At the LDSPPA conference for LDS publishing professionals, Brandon Mull, the author of the popular Fablehaven series, shared the experiences of his journey to his now successful writing career. There was so much I could relate to as though he were speaking directly to me. Part of what made it all so powerful was how vulnerable and personal he became with us.

Like me, he's had an vibrant imagination throughout his life, going off into fantastical daydreams. It became his passion to want to share these things with others, starting him on the path to learn the writing craft, sufficiently to have the words on the page give justice to how he's imagining it in his head.

The one he married was fully on board with this pursuit, working to support him, allowing him to focus energy toward his dream. But in time, they had a baby on the way, putting the pressure on as the last thing he wanted was to merely end up being just some deadbeat stay at home husband, while the wife is doing all the work supporting the family.

This led him to seek out a job opportunity on a reservation. As he prayed about things, he felt the right thing was to turn it down. To his relief, his wife was on the same page, getting the same impression, so he didn't have to explain away something that would appear as a lazy thing that he was making excuses for.

Of course, a yes from God, doesn't mean easy sailing from that point on, but more often than not, it isn't easy sailing. So the rest of the journey involved struggle and rejection after rejection. After a while, he joined the marketing team for Excel, a company very instrumental in pioneering the early days of LDS cinema at turn of the new millennium.

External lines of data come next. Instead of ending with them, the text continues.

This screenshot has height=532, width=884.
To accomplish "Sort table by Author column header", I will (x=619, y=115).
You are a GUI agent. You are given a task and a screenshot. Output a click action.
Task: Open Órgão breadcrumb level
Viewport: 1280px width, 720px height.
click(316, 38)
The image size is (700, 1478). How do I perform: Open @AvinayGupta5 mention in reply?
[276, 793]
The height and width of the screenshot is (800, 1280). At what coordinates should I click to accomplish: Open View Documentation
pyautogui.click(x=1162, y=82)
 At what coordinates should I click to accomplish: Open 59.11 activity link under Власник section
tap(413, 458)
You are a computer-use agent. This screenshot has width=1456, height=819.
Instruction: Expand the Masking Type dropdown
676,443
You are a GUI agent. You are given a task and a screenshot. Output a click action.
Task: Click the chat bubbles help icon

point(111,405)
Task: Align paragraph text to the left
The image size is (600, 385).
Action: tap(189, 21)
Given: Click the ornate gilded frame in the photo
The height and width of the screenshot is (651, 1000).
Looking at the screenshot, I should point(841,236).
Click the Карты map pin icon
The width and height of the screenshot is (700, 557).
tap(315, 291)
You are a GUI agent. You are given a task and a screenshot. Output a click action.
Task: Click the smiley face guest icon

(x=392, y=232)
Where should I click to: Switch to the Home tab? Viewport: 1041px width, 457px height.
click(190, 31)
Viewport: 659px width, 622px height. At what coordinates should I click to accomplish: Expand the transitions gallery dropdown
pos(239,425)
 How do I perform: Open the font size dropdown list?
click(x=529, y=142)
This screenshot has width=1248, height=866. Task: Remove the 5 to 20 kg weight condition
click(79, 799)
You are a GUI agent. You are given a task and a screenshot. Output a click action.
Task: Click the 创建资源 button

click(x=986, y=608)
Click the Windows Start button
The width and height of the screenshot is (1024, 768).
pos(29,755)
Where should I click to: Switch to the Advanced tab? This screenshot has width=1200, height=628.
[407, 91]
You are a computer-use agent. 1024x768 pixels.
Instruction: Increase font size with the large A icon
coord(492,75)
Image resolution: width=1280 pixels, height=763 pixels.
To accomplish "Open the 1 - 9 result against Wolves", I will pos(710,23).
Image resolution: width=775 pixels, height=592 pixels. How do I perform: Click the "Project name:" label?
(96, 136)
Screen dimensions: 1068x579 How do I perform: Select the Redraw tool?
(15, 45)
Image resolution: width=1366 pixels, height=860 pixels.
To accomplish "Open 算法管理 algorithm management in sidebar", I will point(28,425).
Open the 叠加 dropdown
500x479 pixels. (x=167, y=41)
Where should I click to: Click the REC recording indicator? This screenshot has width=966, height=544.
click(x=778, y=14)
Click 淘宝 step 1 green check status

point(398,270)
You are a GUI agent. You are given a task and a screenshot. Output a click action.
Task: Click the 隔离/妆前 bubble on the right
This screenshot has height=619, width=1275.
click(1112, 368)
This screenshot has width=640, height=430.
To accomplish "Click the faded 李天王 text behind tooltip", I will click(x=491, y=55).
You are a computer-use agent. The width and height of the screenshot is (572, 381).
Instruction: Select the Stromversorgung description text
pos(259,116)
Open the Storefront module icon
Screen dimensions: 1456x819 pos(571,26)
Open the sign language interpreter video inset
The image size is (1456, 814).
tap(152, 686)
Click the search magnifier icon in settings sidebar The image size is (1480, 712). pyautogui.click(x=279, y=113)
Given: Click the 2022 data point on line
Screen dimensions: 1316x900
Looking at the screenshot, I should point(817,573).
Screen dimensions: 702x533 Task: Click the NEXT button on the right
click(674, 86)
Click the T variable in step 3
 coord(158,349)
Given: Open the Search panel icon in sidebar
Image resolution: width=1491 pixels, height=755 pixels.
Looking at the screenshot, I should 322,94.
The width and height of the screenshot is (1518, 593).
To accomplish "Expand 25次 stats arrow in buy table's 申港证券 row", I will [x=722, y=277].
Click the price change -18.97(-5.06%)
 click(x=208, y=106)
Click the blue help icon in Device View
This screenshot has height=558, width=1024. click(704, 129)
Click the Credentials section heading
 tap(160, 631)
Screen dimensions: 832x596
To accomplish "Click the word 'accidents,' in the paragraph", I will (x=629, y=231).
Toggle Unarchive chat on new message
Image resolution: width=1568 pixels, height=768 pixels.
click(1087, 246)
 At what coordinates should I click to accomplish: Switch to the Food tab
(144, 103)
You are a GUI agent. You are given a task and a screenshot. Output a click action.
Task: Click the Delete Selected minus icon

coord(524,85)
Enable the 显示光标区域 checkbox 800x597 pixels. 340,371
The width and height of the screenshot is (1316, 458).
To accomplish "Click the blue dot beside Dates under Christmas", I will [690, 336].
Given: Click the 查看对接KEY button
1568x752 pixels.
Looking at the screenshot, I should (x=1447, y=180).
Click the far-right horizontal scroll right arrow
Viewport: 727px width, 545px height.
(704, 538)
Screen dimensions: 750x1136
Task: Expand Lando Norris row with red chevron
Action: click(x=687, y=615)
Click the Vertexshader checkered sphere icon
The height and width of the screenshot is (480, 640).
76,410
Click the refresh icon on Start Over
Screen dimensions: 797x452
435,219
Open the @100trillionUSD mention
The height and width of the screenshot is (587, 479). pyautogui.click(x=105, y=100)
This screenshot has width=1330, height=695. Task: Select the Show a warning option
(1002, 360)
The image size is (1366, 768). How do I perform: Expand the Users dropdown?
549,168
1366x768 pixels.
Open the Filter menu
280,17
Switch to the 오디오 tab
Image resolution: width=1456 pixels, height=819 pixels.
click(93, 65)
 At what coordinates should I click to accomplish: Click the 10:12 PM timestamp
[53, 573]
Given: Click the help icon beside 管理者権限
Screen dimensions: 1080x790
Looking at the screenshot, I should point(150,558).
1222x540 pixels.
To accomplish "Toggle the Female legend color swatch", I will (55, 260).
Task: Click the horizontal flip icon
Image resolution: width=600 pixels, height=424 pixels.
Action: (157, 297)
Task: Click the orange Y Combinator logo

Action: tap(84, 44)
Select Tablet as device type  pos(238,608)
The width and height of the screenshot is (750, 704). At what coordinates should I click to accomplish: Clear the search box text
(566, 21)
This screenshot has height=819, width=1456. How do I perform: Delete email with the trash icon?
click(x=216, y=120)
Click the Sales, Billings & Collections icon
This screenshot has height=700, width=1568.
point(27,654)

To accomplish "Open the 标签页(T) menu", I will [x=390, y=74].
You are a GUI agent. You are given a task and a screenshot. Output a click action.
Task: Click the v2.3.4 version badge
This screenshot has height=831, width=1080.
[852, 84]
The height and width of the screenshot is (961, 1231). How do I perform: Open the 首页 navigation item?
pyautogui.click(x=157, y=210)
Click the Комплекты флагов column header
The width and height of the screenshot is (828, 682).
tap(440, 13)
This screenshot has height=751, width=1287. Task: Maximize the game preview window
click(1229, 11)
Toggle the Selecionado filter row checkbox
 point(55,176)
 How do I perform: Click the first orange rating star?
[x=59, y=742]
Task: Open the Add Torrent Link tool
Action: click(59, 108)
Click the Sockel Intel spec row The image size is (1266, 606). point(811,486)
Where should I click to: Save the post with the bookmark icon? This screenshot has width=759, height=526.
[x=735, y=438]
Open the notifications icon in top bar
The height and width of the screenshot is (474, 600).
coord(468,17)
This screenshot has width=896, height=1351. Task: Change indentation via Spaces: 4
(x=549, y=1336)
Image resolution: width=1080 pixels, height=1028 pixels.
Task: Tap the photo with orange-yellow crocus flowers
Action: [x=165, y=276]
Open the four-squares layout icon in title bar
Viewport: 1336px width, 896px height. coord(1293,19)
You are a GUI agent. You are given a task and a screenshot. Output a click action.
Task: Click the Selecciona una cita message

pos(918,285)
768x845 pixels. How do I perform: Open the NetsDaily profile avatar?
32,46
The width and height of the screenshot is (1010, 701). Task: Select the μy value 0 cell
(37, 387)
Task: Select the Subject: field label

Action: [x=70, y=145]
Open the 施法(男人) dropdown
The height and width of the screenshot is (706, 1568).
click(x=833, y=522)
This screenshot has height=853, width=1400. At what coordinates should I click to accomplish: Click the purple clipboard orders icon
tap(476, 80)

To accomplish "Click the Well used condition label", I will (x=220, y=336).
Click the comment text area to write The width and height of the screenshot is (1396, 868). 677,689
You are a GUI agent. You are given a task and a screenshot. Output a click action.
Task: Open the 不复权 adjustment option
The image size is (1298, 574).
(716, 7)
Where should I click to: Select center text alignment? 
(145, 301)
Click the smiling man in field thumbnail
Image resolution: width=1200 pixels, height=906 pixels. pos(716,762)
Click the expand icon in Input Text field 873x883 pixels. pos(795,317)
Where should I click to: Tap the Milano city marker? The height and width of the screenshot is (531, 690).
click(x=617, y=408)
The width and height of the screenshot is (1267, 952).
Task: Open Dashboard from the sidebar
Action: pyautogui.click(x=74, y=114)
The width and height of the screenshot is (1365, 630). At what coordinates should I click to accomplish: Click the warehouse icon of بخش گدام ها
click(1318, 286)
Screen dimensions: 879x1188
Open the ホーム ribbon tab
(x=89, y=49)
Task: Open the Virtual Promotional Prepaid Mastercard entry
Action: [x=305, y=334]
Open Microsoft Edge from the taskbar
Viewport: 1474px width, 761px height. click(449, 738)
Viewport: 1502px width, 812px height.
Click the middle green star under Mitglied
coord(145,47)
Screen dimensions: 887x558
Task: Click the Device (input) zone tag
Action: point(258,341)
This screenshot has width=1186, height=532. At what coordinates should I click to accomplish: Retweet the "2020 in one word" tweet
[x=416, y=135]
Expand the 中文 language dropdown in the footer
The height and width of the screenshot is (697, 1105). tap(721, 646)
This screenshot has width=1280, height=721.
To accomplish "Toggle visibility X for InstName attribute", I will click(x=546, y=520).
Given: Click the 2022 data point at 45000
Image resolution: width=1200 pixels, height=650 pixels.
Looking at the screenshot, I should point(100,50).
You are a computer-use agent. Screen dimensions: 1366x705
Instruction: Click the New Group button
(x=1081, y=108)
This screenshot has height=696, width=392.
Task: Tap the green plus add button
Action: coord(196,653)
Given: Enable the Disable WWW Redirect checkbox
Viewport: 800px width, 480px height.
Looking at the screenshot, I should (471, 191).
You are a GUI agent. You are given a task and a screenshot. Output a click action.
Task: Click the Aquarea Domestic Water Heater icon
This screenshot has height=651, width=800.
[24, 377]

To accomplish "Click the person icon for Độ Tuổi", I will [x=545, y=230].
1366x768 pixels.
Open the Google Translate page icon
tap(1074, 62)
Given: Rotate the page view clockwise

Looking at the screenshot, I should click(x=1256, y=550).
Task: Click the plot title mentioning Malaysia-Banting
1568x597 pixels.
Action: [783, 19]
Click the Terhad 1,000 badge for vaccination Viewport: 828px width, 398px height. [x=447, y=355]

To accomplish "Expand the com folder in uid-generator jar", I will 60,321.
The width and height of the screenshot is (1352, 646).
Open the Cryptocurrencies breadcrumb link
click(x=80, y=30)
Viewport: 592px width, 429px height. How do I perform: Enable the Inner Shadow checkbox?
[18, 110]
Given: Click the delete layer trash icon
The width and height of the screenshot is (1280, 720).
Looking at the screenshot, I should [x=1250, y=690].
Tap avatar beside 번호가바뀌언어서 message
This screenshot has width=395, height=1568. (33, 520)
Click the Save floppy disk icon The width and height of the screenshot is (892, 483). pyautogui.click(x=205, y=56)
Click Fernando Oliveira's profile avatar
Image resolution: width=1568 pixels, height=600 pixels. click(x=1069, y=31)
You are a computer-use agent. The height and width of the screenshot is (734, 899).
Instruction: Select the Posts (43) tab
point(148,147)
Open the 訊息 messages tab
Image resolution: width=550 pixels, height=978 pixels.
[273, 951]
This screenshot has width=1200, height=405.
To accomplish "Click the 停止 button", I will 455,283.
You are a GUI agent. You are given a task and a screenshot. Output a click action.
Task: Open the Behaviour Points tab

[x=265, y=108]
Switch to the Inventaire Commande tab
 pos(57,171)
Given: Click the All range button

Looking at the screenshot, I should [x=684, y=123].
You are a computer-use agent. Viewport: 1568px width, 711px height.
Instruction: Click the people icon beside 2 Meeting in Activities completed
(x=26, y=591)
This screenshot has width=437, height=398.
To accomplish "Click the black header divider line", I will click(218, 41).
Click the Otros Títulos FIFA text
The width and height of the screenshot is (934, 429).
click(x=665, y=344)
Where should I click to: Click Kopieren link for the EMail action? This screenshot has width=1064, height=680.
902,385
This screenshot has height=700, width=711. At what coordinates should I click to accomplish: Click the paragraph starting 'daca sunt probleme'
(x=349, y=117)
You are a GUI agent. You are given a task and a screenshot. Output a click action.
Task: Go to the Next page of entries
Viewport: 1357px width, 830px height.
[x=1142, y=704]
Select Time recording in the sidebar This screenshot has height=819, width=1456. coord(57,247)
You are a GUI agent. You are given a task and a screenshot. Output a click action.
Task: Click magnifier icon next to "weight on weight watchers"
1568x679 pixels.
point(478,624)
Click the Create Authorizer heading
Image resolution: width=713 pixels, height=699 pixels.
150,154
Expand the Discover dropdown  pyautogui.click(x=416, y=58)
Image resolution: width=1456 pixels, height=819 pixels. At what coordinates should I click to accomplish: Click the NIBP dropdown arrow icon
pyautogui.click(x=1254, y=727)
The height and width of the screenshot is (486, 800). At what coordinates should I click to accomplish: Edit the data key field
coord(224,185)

Through this he found connections to the Shadow Mountain publishing company that was launching, perfect timing for him to become their poster child. He original pitched something other than Fablehaven, but Fablehaven was what they wanted, which makes you wonder what would have happened if he was querying that all along as his other work was getting rejection after rejection.

He didn't intend to go into all this as much as he did. He ran out of time before getting to what he actually wanted to talk about. Yet, I felt it was exactly what I needed to hear. I felt encouraged by his story, seeing all I'm now going through as my story and my journey, and being more at peace with my circumstances as I'm working on it. I'm no more doomed to just be a deadbeat 30 something or 40 something or so forth, than Brandon Mull was doomed to be a deadbeat husband as events didn't go as he planned. The story isn't over until it's over.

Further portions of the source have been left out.